## MATERIAL FOR THE TASK
↓↓↓

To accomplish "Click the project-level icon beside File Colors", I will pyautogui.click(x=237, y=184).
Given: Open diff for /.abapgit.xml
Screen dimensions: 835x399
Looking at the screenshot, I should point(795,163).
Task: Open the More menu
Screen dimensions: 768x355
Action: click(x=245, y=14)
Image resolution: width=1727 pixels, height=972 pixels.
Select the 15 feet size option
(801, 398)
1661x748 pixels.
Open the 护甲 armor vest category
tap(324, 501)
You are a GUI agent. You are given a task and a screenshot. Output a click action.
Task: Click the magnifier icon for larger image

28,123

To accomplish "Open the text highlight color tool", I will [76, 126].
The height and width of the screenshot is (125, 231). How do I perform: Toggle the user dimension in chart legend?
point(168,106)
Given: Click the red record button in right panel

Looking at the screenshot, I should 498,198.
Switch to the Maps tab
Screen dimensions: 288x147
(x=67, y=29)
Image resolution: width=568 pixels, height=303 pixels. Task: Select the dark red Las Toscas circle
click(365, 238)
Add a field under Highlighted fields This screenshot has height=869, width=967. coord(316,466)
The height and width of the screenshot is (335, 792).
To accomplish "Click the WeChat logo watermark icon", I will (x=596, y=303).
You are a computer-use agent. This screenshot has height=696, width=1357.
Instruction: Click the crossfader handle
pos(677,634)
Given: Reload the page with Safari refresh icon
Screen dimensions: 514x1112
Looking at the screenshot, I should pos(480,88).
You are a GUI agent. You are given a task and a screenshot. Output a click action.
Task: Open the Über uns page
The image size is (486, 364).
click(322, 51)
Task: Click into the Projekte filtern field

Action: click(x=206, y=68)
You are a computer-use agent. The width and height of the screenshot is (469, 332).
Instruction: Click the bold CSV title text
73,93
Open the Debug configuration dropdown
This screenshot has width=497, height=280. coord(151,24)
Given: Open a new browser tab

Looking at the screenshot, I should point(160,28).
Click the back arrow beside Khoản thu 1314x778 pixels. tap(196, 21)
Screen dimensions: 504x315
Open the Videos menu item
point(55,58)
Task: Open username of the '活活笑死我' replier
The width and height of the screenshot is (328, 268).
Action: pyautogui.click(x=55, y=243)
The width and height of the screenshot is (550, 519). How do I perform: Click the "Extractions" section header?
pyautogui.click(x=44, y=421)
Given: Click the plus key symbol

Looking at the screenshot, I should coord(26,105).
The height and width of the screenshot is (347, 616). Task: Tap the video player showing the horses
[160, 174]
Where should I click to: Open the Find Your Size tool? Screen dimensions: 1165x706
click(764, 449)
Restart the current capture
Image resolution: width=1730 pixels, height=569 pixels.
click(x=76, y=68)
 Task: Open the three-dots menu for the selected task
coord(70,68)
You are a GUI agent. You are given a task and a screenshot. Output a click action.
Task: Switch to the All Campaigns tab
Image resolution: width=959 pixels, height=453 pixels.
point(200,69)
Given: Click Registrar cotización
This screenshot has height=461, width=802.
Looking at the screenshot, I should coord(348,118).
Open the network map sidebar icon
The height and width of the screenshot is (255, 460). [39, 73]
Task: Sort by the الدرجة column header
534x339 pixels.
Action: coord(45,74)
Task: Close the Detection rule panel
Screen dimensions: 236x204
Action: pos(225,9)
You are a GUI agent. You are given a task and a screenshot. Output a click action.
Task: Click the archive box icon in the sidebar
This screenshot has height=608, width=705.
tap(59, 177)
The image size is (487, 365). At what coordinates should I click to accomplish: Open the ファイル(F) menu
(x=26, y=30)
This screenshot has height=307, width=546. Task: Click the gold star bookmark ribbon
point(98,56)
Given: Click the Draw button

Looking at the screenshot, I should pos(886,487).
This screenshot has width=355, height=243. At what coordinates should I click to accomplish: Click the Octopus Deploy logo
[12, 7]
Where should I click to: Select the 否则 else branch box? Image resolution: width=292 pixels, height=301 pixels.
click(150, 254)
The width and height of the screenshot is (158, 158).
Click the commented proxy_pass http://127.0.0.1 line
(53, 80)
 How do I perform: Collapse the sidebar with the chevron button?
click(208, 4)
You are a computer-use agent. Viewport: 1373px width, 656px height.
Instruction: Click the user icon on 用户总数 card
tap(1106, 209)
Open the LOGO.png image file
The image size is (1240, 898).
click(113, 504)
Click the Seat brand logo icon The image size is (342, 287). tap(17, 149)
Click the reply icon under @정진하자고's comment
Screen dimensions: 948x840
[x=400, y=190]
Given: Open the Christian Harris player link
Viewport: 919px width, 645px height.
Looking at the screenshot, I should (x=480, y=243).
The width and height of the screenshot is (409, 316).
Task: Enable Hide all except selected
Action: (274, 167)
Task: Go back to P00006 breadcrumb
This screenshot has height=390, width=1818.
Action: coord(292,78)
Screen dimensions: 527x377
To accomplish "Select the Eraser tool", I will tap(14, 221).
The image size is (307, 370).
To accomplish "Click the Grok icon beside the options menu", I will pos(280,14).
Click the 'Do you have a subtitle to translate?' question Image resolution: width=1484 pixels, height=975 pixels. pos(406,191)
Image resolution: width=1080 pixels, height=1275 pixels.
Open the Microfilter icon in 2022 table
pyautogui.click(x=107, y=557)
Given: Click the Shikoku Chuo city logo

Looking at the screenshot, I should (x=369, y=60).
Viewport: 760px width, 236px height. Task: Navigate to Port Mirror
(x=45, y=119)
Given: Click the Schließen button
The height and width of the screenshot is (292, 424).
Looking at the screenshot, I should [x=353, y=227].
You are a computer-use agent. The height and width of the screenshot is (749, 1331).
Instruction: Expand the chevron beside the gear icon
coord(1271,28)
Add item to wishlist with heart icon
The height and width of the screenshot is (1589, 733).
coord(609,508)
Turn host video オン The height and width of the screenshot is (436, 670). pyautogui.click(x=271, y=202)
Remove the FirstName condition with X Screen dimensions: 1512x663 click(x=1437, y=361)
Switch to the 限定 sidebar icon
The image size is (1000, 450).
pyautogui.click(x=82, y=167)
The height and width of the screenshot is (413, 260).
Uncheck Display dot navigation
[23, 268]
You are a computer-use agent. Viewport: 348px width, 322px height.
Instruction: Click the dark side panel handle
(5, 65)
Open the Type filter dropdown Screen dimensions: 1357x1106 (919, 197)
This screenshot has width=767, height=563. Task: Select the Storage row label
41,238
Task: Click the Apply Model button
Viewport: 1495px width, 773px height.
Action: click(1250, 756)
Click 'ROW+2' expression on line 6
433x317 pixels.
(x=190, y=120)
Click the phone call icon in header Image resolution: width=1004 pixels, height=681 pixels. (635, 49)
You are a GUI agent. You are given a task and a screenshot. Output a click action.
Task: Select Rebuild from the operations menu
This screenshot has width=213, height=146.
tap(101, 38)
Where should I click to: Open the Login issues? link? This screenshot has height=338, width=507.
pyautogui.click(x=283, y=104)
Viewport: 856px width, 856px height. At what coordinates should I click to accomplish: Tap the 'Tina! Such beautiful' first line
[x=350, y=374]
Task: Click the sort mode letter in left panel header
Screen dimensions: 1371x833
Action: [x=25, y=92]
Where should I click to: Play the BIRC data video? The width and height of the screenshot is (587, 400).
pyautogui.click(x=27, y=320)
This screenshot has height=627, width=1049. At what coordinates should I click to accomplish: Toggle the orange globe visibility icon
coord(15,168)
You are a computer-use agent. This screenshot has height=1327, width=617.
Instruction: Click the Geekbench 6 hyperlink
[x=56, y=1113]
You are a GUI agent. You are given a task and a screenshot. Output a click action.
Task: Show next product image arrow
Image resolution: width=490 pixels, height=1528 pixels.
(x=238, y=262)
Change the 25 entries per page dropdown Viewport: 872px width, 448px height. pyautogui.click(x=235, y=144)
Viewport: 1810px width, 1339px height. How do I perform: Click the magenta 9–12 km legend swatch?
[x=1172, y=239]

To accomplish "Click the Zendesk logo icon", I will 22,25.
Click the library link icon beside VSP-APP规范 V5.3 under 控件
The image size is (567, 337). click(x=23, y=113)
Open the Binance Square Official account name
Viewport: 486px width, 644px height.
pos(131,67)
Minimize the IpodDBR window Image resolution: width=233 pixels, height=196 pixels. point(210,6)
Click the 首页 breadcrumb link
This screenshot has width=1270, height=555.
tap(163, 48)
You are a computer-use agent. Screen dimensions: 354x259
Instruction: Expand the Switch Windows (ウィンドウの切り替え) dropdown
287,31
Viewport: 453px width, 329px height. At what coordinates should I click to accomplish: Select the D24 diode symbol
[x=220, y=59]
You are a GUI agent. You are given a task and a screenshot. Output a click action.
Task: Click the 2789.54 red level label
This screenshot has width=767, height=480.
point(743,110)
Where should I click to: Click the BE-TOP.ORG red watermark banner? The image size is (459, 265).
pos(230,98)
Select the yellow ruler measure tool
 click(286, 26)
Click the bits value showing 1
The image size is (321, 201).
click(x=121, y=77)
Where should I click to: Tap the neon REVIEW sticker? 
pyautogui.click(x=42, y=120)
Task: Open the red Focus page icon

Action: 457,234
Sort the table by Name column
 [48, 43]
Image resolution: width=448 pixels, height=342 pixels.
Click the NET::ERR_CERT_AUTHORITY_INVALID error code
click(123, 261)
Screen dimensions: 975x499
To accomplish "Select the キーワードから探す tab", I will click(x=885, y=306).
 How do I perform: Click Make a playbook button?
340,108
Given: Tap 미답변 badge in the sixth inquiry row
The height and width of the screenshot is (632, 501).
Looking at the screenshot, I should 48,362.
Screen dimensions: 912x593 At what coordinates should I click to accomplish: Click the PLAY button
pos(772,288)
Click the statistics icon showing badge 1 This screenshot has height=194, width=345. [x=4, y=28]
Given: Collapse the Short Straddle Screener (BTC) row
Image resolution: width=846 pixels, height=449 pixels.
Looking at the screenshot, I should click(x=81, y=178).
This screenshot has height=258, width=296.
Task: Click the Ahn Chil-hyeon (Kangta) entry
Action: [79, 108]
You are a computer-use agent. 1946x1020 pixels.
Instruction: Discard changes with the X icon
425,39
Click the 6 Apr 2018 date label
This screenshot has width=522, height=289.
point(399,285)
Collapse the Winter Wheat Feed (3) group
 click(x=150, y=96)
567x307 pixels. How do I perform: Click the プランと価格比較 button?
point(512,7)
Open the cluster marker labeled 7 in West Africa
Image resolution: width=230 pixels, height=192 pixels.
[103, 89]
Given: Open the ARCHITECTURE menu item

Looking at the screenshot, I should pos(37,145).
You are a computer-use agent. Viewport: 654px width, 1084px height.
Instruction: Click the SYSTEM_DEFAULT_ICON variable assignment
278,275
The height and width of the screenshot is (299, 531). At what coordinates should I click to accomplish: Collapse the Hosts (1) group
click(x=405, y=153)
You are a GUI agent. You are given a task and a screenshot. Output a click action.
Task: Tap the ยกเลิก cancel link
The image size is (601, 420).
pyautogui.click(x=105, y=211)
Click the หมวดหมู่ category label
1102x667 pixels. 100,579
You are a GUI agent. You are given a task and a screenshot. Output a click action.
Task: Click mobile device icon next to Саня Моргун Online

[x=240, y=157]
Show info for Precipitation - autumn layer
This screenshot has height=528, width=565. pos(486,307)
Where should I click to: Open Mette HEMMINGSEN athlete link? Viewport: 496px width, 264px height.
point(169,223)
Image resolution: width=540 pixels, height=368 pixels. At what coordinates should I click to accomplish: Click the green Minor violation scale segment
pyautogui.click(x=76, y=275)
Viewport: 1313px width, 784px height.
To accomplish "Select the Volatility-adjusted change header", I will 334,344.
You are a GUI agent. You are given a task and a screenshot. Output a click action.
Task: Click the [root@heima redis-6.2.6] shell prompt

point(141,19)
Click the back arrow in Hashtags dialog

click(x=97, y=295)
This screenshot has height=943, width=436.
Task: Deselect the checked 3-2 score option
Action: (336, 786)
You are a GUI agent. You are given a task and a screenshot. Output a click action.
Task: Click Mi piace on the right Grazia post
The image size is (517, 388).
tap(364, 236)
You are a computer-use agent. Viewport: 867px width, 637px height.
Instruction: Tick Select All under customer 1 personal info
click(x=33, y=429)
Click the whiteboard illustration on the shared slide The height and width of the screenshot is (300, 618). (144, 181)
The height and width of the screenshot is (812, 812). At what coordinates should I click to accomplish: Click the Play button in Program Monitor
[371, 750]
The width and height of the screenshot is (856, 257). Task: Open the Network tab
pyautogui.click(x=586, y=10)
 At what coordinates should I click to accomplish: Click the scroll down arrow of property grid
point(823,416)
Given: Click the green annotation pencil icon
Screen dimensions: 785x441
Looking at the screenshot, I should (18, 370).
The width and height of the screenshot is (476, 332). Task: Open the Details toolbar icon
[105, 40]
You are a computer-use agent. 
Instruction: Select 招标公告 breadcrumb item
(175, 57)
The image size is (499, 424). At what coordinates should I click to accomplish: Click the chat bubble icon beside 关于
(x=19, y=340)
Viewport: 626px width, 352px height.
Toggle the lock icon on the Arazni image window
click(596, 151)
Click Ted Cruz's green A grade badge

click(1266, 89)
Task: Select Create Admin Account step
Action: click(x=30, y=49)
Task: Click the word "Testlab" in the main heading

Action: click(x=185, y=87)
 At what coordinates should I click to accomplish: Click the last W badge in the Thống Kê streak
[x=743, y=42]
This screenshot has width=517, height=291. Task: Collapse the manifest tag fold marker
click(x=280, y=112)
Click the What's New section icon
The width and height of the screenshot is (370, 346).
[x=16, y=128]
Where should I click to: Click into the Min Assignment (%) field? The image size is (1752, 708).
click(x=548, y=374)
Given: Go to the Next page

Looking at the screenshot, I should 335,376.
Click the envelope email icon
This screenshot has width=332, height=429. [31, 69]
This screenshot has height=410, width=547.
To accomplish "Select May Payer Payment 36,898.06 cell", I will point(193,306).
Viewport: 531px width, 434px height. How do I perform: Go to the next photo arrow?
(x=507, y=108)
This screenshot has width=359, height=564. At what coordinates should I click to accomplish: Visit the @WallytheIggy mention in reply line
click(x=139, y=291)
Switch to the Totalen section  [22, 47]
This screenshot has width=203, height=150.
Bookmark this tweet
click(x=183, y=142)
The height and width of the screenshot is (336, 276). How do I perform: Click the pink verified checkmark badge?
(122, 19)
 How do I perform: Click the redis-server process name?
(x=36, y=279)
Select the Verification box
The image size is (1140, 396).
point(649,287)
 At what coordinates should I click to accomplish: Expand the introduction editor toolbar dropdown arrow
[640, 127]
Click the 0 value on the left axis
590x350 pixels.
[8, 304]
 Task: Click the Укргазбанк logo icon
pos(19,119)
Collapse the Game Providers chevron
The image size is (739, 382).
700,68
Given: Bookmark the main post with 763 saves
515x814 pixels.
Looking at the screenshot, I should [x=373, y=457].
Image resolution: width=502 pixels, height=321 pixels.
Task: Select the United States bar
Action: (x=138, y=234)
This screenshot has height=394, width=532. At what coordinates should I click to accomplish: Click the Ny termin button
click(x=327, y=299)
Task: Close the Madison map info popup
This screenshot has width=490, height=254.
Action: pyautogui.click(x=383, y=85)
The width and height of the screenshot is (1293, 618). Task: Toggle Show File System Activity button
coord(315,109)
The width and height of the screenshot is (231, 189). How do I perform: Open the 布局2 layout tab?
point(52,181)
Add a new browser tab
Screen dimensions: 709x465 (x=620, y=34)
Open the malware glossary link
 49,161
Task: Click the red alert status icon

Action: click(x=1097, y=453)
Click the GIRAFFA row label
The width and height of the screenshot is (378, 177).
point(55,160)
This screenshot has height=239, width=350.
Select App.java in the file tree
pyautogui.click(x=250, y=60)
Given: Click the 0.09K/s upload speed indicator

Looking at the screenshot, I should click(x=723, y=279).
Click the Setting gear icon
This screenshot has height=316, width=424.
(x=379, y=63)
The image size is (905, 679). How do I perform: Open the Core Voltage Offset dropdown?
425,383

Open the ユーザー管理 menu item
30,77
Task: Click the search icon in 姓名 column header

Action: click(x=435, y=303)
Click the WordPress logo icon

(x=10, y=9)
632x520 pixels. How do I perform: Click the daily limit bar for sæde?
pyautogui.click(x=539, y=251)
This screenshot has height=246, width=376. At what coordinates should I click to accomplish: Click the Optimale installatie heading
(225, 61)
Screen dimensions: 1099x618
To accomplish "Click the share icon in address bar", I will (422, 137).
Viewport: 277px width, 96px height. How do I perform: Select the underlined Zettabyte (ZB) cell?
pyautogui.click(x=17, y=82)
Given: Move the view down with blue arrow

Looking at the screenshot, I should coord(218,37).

↑↑↑

## EXERCISE REQUIREMENTS
Take from the entries every line that has the string "Close".

## EXERCISE SOLUTION
Task: Close the Detection rule panel
Task: Close the Madison map info popup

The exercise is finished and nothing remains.